[INPUT DATA Boundary: Start]

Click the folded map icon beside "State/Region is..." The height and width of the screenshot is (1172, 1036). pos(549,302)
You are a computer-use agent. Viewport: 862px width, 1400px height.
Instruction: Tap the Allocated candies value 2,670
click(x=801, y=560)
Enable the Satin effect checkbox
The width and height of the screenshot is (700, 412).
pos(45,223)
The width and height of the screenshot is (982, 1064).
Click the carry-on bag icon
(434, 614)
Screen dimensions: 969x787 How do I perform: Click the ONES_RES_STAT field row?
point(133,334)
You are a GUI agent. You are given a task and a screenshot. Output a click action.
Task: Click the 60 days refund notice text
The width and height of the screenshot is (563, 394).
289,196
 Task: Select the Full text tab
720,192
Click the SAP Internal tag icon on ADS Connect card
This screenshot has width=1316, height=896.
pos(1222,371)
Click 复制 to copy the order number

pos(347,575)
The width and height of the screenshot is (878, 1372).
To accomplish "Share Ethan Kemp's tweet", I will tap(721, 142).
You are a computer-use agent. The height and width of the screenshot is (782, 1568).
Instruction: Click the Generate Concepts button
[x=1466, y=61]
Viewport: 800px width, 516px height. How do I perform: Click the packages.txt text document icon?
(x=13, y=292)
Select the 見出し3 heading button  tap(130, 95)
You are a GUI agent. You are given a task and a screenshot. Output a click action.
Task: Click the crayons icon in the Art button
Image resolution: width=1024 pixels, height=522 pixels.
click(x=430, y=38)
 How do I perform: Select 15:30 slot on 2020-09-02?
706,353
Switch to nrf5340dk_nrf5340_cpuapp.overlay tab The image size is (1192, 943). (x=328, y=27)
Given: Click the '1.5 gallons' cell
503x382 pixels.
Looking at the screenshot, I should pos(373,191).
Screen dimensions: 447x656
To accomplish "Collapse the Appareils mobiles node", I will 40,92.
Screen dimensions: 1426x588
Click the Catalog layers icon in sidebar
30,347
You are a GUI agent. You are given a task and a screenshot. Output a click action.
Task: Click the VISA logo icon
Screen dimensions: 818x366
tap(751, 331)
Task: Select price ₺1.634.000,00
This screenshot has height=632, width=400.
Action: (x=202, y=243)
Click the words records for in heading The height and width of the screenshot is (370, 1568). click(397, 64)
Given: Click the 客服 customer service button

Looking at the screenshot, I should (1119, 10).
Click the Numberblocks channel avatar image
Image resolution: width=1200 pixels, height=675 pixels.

[INPUT DATA Boundary: End]

WORK REQUIRED: The answer should be all the entries, restated with no word changed.

TASK OUTPUT:
Click the folded map icon beside "State/Region is..." The height and width of the screenshot is (1172, 1036). pos(549,302)
You are a computer-use agent. Viewport: 862px width, 1400px height.
Instruction: Tap the Allocated candies value 2,670
click(x=801, y=560)
Enable the Satin effect checkbox
The width and height of the screenshot is (700, 412).
pos(45,223)
The width and height of the screenshot is (982, 1064).
Click the carry-on bag icon
(434, 614)
Screen dimensions: 969x787 How do I perform: Click the ONES_RES_STAT field row?
point(133,334)
You are a GUI agent. You are given a task and a screenshot. Output a click action.
Task: Click the 60 days refund notice text
The width and height of the screenshot is (563, 394).
289,196
 Task: Select the Full text tab
720,192
Click the SAP Internal tag icon on ADS Connect card
This screenshot has width=1316, height=896.
pos(1222,371)
Click 复制 to copy the order number

pos(347,575)
The width and height of the screenshot is (878, 1372).
To accomplish "Share Ethan Kemp's tweet", I will tap(721, 142).
You are a computer-use agent. The height and width of the screenshot is (782, 1568).
Instruction: Click the Generate Concepts button
[x=1466, y=61]
Viewport: 800px width, 516px height. How do I perform: Click the packages.txt text document icon?
(x=13, y=292)
Select the 見出し3 heading button  tap(130, 95)
You are a GUI agent. You are given a task and a screenshot. Output a click action.
Task: Click the crayons icon in the Art button
Image resolution: width=1024 pixels, height=522 pixels.
click(x=430, y=38)
 How do I perform: Select 15:30 slot on 2020-09-02?
706,353
Switch to nrf5340dk_nrf5340_cpuapp.overlay tab The image size is (1192, 943). (x=328, y=27)
Given: Click the '1.5 gallons' cell
503x382 pixels.
Looking at the screenshot, I should pos(373,191).
Screen dimensions: 447x656
To accomplish "Collapse the Appareils mobiles node", I will 40,92.
Screen dimensions: 1426x588
Click the Catalog layers icon in sidebar
30,347
You are a GUI agent. You are given a task and a screenshot. Output a click action.
Task: Click the VISA logo icon
Screen dimensions: 818x366
tap(751, 331)
Task: Select price ₺1.634.000,00
This screenshot has height=632, width=400.
Action: (x=202, y=243)
Click the words records for in heading The height and width of the screenshot is (370, 1568). click(397, 64)
Given: Click the 客服 customer service button

Looking at the screenshot, I should (1119, 10).
Click the Numberblocks channel avatar image
Image resolution: width=1200 pixels, height=675 pixels.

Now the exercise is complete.